**YOUR TASK:**
Beginning with the line that holds "ports freeze (57, 130)", set down each line of the data below through the very last, exactly as given, and nothing beyond that.

Saved entries
----
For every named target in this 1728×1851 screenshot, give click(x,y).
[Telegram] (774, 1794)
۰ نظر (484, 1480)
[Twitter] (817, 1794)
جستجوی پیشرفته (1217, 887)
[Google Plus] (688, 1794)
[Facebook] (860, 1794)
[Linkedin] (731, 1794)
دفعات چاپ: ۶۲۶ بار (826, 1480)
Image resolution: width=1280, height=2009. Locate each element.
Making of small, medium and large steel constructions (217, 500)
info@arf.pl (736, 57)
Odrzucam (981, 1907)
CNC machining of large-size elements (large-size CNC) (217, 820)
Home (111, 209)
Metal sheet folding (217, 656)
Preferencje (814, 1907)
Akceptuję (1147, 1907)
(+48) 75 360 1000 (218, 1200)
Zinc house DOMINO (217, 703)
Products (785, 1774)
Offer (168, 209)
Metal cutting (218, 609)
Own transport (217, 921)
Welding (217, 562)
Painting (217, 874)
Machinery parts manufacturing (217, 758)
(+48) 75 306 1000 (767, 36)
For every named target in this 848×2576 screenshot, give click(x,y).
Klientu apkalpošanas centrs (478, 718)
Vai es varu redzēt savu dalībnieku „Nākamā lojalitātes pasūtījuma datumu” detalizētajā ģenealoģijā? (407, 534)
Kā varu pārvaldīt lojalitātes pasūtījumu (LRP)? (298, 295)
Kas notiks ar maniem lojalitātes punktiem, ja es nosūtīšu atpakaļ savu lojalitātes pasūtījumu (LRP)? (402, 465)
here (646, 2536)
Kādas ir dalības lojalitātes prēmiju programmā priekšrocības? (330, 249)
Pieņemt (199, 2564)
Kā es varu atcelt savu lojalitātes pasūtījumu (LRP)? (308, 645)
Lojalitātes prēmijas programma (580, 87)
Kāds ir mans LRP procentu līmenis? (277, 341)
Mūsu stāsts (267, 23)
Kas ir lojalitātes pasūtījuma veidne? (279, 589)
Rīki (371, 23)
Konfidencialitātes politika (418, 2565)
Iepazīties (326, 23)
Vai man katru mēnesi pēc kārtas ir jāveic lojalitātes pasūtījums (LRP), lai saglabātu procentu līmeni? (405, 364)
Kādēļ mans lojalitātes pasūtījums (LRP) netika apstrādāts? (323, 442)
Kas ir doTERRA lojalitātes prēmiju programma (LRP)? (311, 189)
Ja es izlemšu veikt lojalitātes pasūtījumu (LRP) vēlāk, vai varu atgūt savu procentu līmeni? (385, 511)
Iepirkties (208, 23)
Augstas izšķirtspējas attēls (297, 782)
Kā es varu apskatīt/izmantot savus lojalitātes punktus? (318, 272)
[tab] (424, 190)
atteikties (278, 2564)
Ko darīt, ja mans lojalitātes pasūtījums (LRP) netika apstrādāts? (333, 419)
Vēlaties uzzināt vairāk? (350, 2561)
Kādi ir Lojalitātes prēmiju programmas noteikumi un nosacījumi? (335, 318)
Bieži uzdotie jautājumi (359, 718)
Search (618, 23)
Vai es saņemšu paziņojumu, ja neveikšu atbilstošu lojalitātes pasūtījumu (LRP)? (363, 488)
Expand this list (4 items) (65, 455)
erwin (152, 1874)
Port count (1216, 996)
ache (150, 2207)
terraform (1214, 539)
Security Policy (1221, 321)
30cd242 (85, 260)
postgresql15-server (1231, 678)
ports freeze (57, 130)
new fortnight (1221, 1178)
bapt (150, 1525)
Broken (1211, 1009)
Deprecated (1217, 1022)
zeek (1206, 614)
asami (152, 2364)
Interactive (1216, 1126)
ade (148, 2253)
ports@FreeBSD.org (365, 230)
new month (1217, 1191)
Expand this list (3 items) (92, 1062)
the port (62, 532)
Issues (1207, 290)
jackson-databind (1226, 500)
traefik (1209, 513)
----
**ANSWER BELOW:**
ports freeze (57, 130)
new fortnight (1221, 1178)
bapt (150, 1525)
Broken (1211, 1009)
Deprecated (1217, 1022)
zeek (1206, 614)
asami (152, 2364)
Interactive (1216, 1126)
ade (148, 2253)
ports@FreeBSD.org (365, 230)
new month (1217, 1191)
Expand this list (3 items) (92, 1062)
the port (62, 532)
Issues (1207, 290)
jackson-databind (1226, 500)
traefik (1209, 513)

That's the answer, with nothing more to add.